Could these tools actually threaten the viability of the financial advisor? It is true that technology can cheaply replace once highly valued quantitative analytic skills. "Robo-advisers" incorporate sophisticated planning software that can equip the novice user with the the ability to generate a plan that is comparable to a custom plan developed by a CFP or a CPA.
I have heard one observer predict that these "robo-advisors" will be the doom of the financial advisor and that advisors are destined to go the way of the travel agent. You remember travel agents? They were the people who used to sell airline tickets for a living.
I, on the other hand, do not agree with this assessment of the future. I happen to believe that there is one thing that advisors can do better than any technology. It is ability to put things in the right context so that people can make the right decisions. It is about creating a personal human connection with the client. Helping the client develop a vivid and achievable vision for their goals, their hopes, and their aspirations. This is something that no machine can do.
Being a financial advisor is really about being an "enabler". The "value add" is not that you have the right answers, it is that you have the right questions.
The fact of the matter is that people don't act on what they know, they act on how they "feel" about what they know. To be effective at enabling people to act, advisors should use these five steps to engage clients.
- Emotionally Connect
- Inform Key Principles
- Involve Exploration of Outcomes
- Enable Decision Making and Implementation
- Track and Monitor Progress
The second step is to Inform Key Principles. This is very much a teaching part of the process. In contrast to being the expert with the answer, i.e. "here is what you should do", this is being the expert with a framework for the decision process and providing guidance along the way. The skills here have to do with how you package and share the needed information, such as being prepared with "knowledge objects", prepackaged "bite size" chunks of information. Framing the content appropriately and posing questions along the way to help facilitate engagement and test for understanding. The objective is to equip the client with the information needed to make the right decision.
The third step is to Involve Exploration of Outcomes. The questioning process continues with the goal being to help the client explore how to best realize their vision. Using questions that help clients explore various outcomes and determine what is most desirable. It is through this step that the client begins to arrive at their decision.

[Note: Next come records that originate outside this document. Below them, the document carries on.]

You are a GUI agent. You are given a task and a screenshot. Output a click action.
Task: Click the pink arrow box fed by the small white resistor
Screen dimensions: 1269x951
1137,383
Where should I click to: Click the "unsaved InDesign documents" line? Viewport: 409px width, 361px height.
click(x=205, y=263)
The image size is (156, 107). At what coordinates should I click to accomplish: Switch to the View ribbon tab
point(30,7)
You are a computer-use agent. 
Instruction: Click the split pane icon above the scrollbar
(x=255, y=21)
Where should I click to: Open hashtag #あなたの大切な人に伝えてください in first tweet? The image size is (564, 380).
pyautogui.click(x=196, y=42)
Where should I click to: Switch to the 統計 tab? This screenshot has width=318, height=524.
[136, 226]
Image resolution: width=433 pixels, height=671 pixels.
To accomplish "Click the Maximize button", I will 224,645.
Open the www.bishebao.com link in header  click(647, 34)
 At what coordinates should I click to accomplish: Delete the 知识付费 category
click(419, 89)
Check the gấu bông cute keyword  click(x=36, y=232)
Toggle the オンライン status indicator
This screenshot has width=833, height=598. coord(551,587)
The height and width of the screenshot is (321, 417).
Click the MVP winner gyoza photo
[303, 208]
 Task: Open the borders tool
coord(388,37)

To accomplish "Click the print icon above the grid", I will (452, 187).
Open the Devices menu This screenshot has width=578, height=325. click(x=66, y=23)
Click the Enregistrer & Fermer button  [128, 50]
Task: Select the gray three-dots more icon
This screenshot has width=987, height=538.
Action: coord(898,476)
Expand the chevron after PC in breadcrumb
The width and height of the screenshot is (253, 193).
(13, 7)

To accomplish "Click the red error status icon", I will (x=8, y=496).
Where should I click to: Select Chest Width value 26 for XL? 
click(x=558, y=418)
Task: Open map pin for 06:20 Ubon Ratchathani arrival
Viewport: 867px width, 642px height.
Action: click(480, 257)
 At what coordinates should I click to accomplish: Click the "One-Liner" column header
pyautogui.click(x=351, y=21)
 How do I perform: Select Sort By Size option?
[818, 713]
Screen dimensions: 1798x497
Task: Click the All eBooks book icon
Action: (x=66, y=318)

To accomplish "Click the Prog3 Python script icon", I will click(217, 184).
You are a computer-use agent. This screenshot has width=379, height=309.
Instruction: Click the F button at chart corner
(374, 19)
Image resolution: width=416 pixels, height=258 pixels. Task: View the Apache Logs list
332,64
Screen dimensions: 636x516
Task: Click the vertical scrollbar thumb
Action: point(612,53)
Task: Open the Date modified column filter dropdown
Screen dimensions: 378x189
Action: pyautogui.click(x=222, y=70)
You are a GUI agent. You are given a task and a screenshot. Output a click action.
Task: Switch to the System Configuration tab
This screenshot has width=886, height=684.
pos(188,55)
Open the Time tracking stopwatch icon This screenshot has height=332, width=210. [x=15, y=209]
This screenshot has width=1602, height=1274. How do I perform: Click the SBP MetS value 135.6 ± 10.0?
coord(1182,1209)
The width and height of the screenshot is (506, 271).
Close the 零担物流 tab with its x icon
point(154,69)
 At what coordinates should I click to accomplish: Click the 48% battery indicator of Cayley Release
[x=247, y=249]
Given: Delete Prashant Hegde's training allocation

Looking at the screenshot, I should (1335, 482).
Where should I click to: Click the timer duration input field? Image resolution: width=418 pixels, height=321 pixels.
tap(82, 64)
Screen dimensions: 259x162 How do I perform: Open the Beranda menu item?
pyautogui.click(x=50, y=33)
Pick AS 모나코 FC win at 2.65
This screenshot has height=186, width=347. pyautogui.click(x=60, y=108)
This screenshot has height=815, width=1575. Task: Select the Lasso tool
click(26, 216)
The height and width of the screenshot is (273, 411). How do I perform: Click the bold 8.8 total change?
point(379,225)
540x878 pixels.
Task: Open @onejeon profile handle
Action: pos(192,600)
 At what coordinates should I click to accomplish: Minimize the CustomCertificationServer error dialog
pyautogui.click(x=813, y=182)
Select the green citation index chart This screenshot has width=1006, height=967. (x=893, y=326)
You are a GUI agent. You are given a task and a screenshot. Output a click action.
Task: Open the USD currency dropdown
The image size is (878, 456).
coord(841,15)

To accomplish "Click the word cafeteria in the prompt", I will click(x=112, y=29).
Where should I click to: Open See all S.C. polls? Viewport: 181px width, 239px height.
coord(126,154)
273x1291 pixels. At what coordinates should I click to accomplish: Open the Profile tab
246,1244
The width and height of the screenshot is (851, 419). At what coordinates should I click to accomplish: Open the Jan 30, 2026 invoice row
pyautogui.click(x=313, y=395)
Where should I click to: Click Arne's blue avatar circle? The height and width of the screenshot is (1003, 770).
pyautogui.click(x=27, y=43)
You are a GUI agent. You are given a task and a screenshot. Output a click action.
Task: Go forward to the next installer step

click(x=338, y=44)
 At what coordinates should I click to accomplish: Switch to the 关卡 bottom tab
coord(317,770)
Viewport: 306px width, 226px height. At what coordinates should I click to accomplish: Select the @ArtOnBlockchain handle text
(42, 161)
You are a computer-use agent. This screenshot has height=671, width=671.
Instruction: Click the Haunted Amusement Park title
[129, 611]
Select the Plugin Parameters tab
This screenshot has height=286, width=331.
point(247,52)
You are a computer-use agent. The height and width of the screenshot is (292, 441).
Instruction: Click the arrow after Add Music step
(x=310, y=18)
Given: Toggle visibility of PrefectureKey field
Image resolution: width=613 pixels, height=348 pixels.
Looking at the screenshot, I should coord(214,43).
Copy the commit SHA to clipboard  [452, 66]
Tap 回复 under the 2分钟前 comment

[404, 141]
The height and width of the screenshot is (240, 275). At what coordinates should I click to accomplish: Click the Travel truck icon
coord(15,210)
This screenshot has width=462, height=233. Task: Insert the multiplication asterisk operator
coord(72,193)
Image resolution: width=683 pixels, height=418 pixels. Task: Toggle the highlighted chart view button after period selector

The fourth step is to Enable Decision Making and Implementation. Summarize the points covered in exploration. Demonstrate how positive outcomes are achieved and negative outcomes are managed. Connect the solution to the emotional context established for the goal. Enable the decision and implement the plan.
The fifth step is to Track and Monitor Progress. This is critical to the entire value proposition of the financial advisor, particularly if your business model involves an ongoing fee arrangement. After all, what is the "value add" of the advisor if there is no ongoing effort to ensure the desired outcome will be achieved?
At first blush, these steps would appear to resemble most common planning processes. These are the same steps you would likely see on a "robo-advisor" platform, but here is where an advisor makes the difference. It is the emotional intelligence, aptitude, skill and underlying intent of the advisor that technology cannot replicate. The human connection is not programmable. These are the things that are certain to retain their value even in a constantly evolving environment like financial services.